* [TEXT PASSAGE]
>>>>

He said his administration, which also extended a freeze on student loan repayments through the end of the year, hopes to “provide more breathing room for people” burdened by their debt. “When this happens, the whole economy is better off,” Biden told reporters.
The forgiveness could impact 8 million borrowers automatically, the Department of Education said, while others would need to apply.
Members of Biden’s own Democratic Party have pushed him to forgive as much as $50,000 per borrower, arguing that the debt makes it impossible for younger Americans to save for down payments on a home or other big consumer purchase.
“President Biden’s student loan socialism is a slap in the face to every family who sacrificed to save for college, every graduate who paid their debt, and every American who chose a certain career path or volunteered to serve in our Armed Forces in order to avoid taking on debt. This policy is astonishingly unfair,” Senate Minority leader Mitch McConnell said on Wednesday.
But the White House said in a statement that “skyrocketing cumulative federal student loan debt—$1.6 trillion and rising for more than 45 million borrowers—is a significant burden on America’s middle class”, and is even more crushing for vulnerable Americans.
“The student debt burden also falls disproportionately on Black borrowers. Twenty years after first enrolling in school, the typical Black borrower who started college in the 1995-96 school year still owed 95% of their original student debt,” the statement added.
Most of the student loan debt in the US is held by the federal government, the result of private and state-backed university tuition fees that are substantially higher than in most other countries.

<<<<

* [DATA BLOCK]

>>>>

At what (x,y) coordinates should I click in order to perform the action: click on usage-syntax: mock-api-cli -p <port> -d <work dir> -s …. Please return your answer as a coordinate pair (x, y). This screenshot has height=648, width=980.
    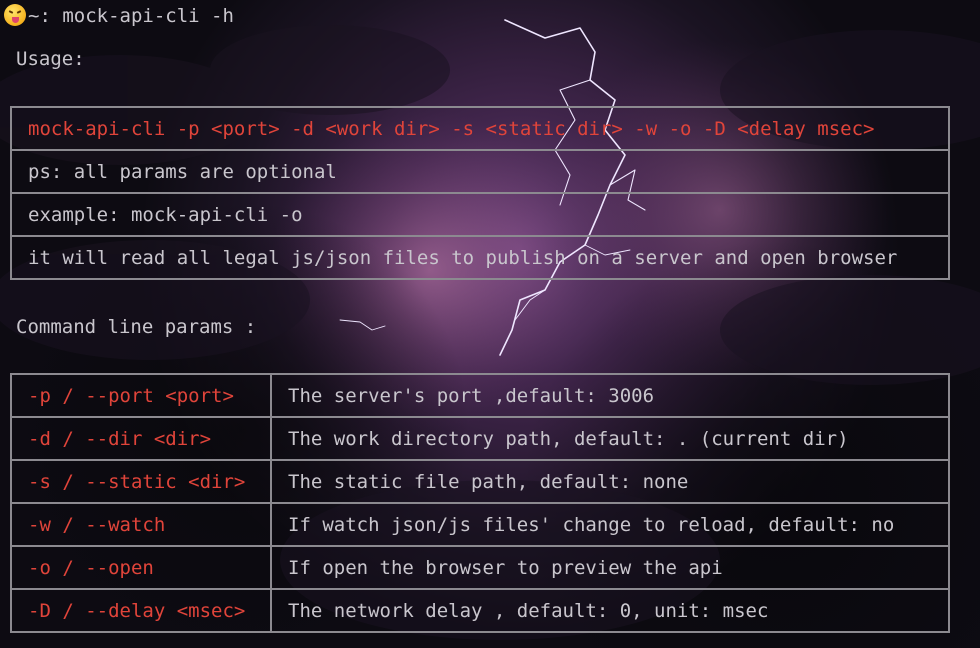
    Looking at the image, I should click on (480, 128).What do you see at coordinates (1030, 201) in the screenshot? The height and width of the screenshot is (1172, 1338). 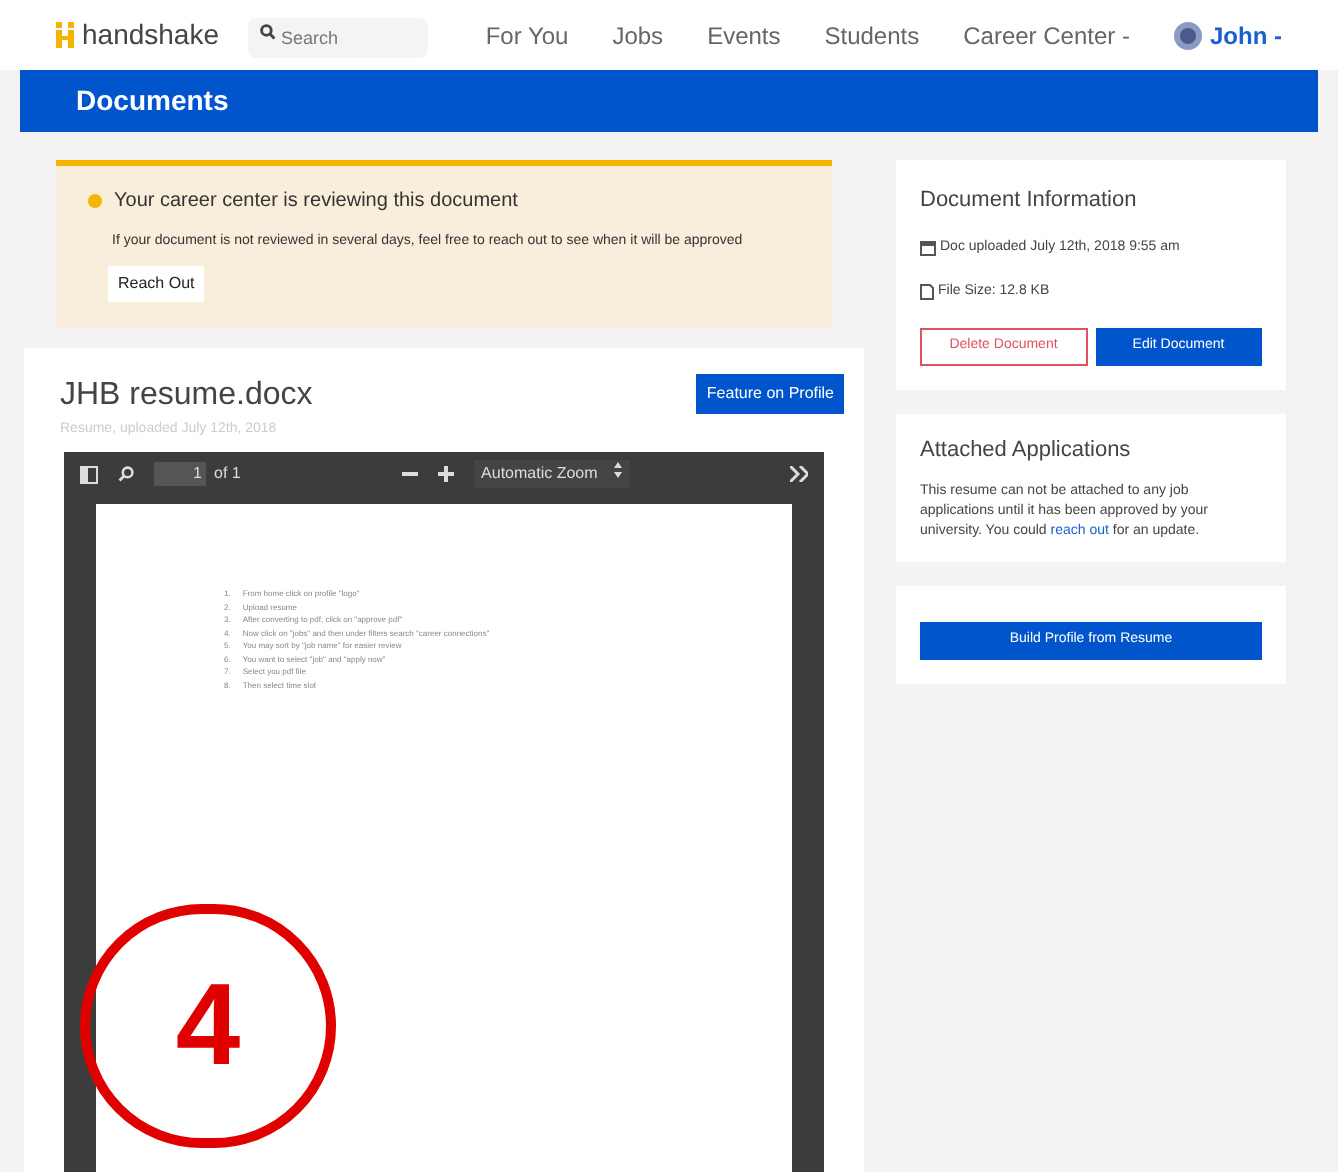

<<<<

* [ACTIVITY LIST]
**A)** Revise the student loan text from "He said his" to "big consumer purchase.", replacing "breathing room" with "financial relief".
**B)** According to the student loan text, why have members of the Democratic Party pushed for forgiving as much as $50,000 per borrower? Answer in one to three sentences.
**C)** Answer these questions using the student loan text.
(i) Through what point was the freeze on student loan repayments extended?
(ii) How many borrowers could the forgiveness affect automatically, according to the Department of Education?
(iii) What total amount of cumulative federal student loan debt does the White House statement give?
The data has no connection to the student loan text.

* [SOLUTIONS]
**A)**
He said his administration, which also extended a freeze on student loan repayments through the end of the year, hopes to “provide more financial relief for people” burdened by their debt. “When this happens, the whole economy is better off,” Biden told reporters.
The forgiveness could impact 8 million borrowers automatically, the Department of Education said, while others would need to apply.
Members of Biden’s own Democratic Party have pushed him to forgive as much as $50,000 per borrower, arguing that the debt makes it impossible for younger Americans to save for down payments on a home or other big consumer purchase.

**B)** They argue that the debt makes it impossible for younger Americans to save for down payments on a home or for other big consumer purchases.

**C)**
(i) Through the end of the year.
(ii) 8 million borrowers.
(iii) $1.6 trillion and rising, for more than 45 million borrowers.